Het vergroten van het terrein voor opslag van containers, ook om in de toekomst de activiteiten over het water te kunnen uitbreiden, sluit goed aan bij het Regionaal Structuurplan 2005-2020.
Structuurvisie Doesburg
In de structuurvisie Doesburg van 1996 wordt aangegeven dat op het bedrijventerrein Verhuellweg een grote ruimtebehoefte bestaat en gezocht wordt naar mogelijkheden voor een verdere intensivering van het grondgebruik. Al in die visie wordt melding gemaakt van de wens van Rotra om een 'natte aansluiting'.
In de visie zijn twee toekomstvisies uiteengezet; één gebaseerd op economische groei als bepalend sturingsmechanisme waarin Doesburg, gelegen in de periferie van de Stadsregio Arnhem Nijmegen, kan profiteren van economische ontwikkelingen in de regio (expansie), en één waarin behoud en versterking van bestaande landschappelijke en historische waarden en kenmerken centraal staan (consolidatie).
De gemeente heeft voor een mix van beide elementen geopteerd. Wat de gemeente betreft is expansie het uitgangspunt voor het bedrijventerrein Verhuellweg. Ingezet wordt op een uitbreiding in aansluiting op het bestaande bedrijventerrein. Hierdoor kunnen ter plaatse gevestigde bedrijven uitbreiden en kan ruimte worden gecreëerd voor bedrijven van elders. De ontsluiting voor het wegverkeer kan plaats (blijven) vinden via de Verhuellweg, de ontsluiting van voor de scheepvaart kan plaatsvinden via de insteekhaven op de IJssel.

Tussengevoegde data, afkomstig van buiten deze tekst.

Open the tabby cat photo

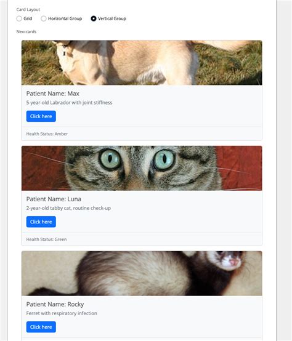[142, 168]

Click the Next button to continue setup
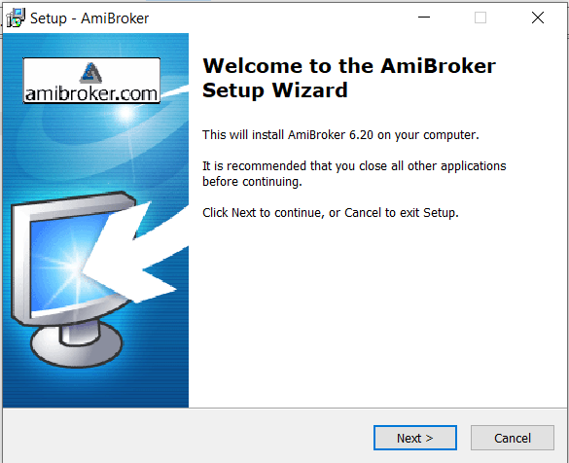[x=414, y=438]
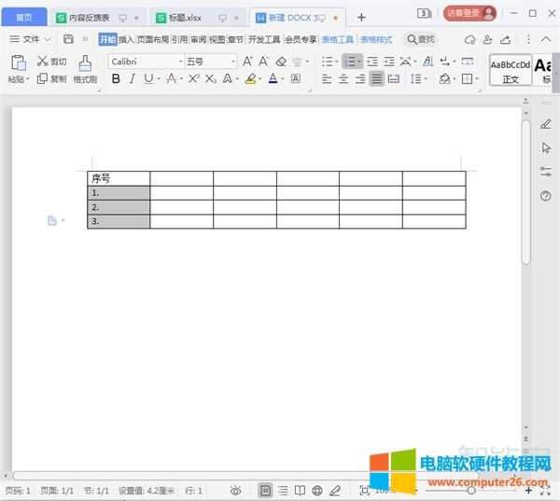Toggle eye protection mode in status bar
560x501 pixels.
(236, 490)
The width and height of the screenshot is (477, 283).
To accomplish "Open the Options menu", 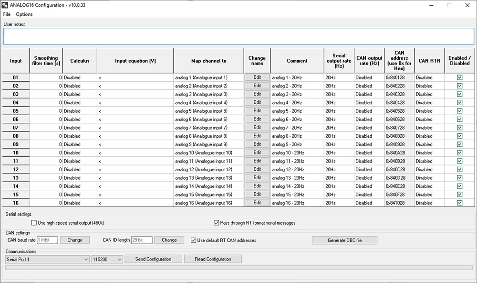I will (x=24, y=14).
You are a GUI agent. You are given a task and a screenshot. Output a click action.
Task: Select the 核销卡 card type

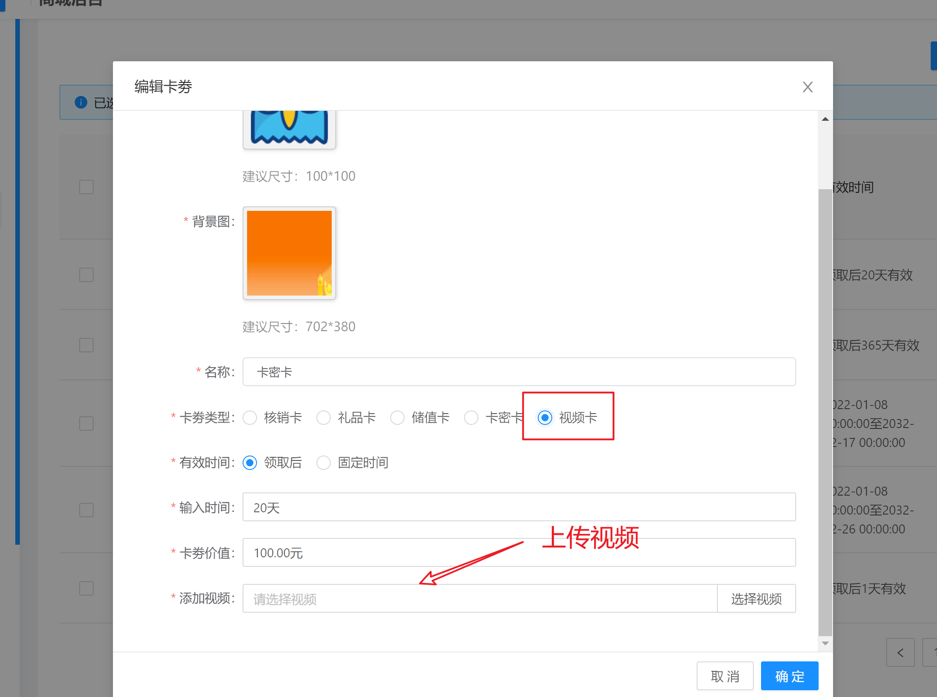250,418
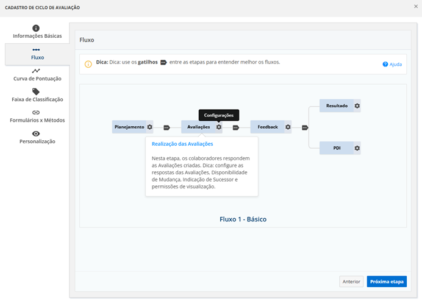Open Resultado stage settings gear
422x303 pixels.
pos(357,106)
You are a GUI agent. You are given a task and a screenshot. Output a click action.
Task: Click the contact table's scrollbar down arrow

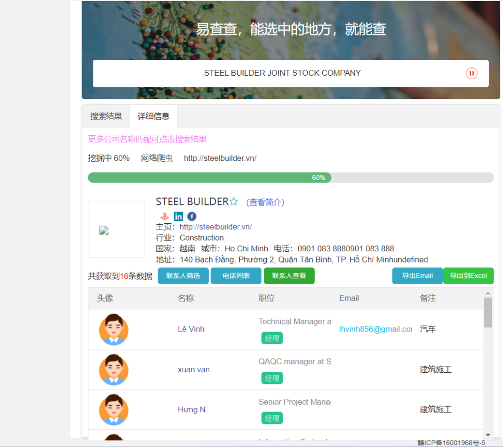click(x=488, y=434)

In de structuurvisie is ook een optie opgenomen voor een verdere toekomstige uitbreiding van het bedrijventerrein, en wel aan de overzijde van de dode arm van de IJssel en in een deel van de Stadsweide. Het betreffende gebied is echter inmiddels onderdeel van de EHS en aangewezen als speciale beschermingszone in de zin van de Vogelrichtlijn. De gemeente heeft inmiddels een eventuele uitbreiding in het gebied Stadsweide definitief verworpen, onder meer op basis van onoverkomelijke bezwaren van Rijkswaterstaat in verband met de beleidslijn 'Ruimte voor de rivier' (tegenwoordig beleidslijn 'Grote Rivieren').
Uit het voorgaande blijkt dat onderhavig plan bijdraagt aan een aantal relevante provinciale, regionale en gemeentelijke beleidsambities en dus past binnen zowel het gemeentelijk beleid als het beleid van hogere overheden.